2. The method of claim 1 wherein the two kinetically observable steps are selected from a group consisting of enzyme isomerization, nucleotide incorporation, and product release.

3. The method of claim 1 wherein the two kinetically observable steps are template translocation and nucleotide binding.

4. The method of claim 1 wherein the ratio of the rate constants of the kinetically observable steps is from 10:1 to 1:10.

5. The method of claim 1 wherein the rate constant for one of the kinetically observable steps is less than about 100 per second.

6. The method of claim 1 wherein the rate constant for one of the kinetically observable steps is between about 0.5 per second and about 60 per second.

7. The method of claim 1 wherein the polymerase enzyme comprises a modified recombinant Φ29-type polymerase.

8. The method of claim 7 wherein the polymerase enzyme comprises a modified recombinant Φ29, B103, GA-1, PZA, Φ15, BS32, M2Y, Nf, G1, Cp-1, PRD1, PZE, SF5, Cp-5, Cp-7, PR4, PR5, PR722, or L17 polymerase.

9. The method of claim 7 wherein the polymerase enzyme comprises a modified recombinant DNA polymerase having at least one amino acid substitution or combination of substitutions selected from the group consisting of E375Y, K512Y, T368F, A484E, A484Y, N387L, T372Q, T372L, K478Y, I370W, F198W, and L381A.

10. The method of claim 1 wherein the polymerase reaction conditions comprise one or more of metal cofactor concentration, pH, temperature, an enzyme activity modulator, D2O, an organic solvent, and buffer.

11. The method of claim 1 wherein the nucleic acid template comprises DNA.

12. The method of claim 1 wherein the template nucleic acid comprises a double stranded nucleic acid wherein the two strands are connected through a hairpin loop.

13. The method of claim 12 wherein one of the strands comprises a natural strand, and the other strand comprises a synthetic strand.

14. The method of claim 13 wherein the natural strand comprises genomic DNA.

15. The method of claim 13, further comprising determining the presence of modified nucleic acids in the natural strand of the template nucleic acid by correlating changes in the rate of transport of the nucleic acid through the nanopore to the kinetics of the processive enzyme due to the interaction of the modified base with the polymerase enzyme.
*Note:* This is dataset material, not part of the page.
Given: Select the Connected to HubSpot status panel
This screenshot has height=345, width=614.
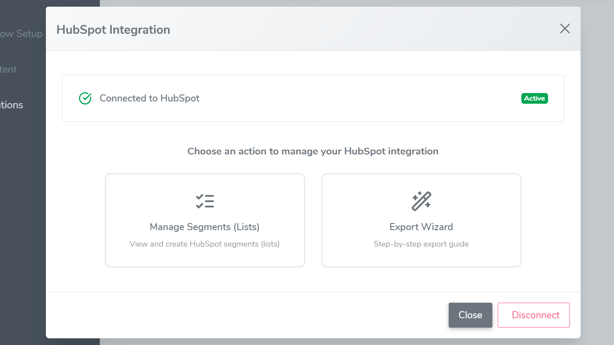Looking at the screenshot, I should tap(313, 98).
16. A method for sequencing a template nucleic acid comprising:

providing a substrate having an upper solution above the substrate and a lower solution below the substrate, the substrate comprising a nanopore connecting the upper solution and lower solution, the nanopore sized to pass a single stranded nucleic acid;

providing a voltage across the nanopore to produce a measurable current flow through the nanopore;

providing a template nucleic acid comprising a double stranded nucleic acid having two strands are connected through a hairpin loop;

controlling the rate of translation of a single stranded portion of the template nucleic acid through the nanopore with a polymerase enzyme that is associated with the template nucleic acid under conditions whereby the polymerase enzyme exhibits two kinetically observable steps;

measuring the current through the nanopore over time as the template nucleic acid is translated through the nanopore; and

determining the sequence of a portion of the template nucleic acid as it translates through the nanopore using the measured current over time.
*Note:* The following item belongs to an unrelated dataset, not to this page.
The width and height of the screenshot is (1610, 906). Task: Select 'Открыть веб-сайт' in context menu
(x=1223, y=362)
17. The method of claim 16 wherein the nucleic acid template comprises DNA.

18. The method of claim 16 wherein one of the strands comprises a natural strand, and the other strand comprises a synthetic strand.

19. The method of claim 18 wherein the natural strand comprises genomic DNA.

20. The method of claim 1, further comprising determining the presence of modified nucleic acids in the natural strand of the template nucleic acid by correlating changes in the rate of transport of the nucleic acid through the nanopore to the kinetics of the processive enzyme due to the interaction of the modified base with the polymerase enzyme.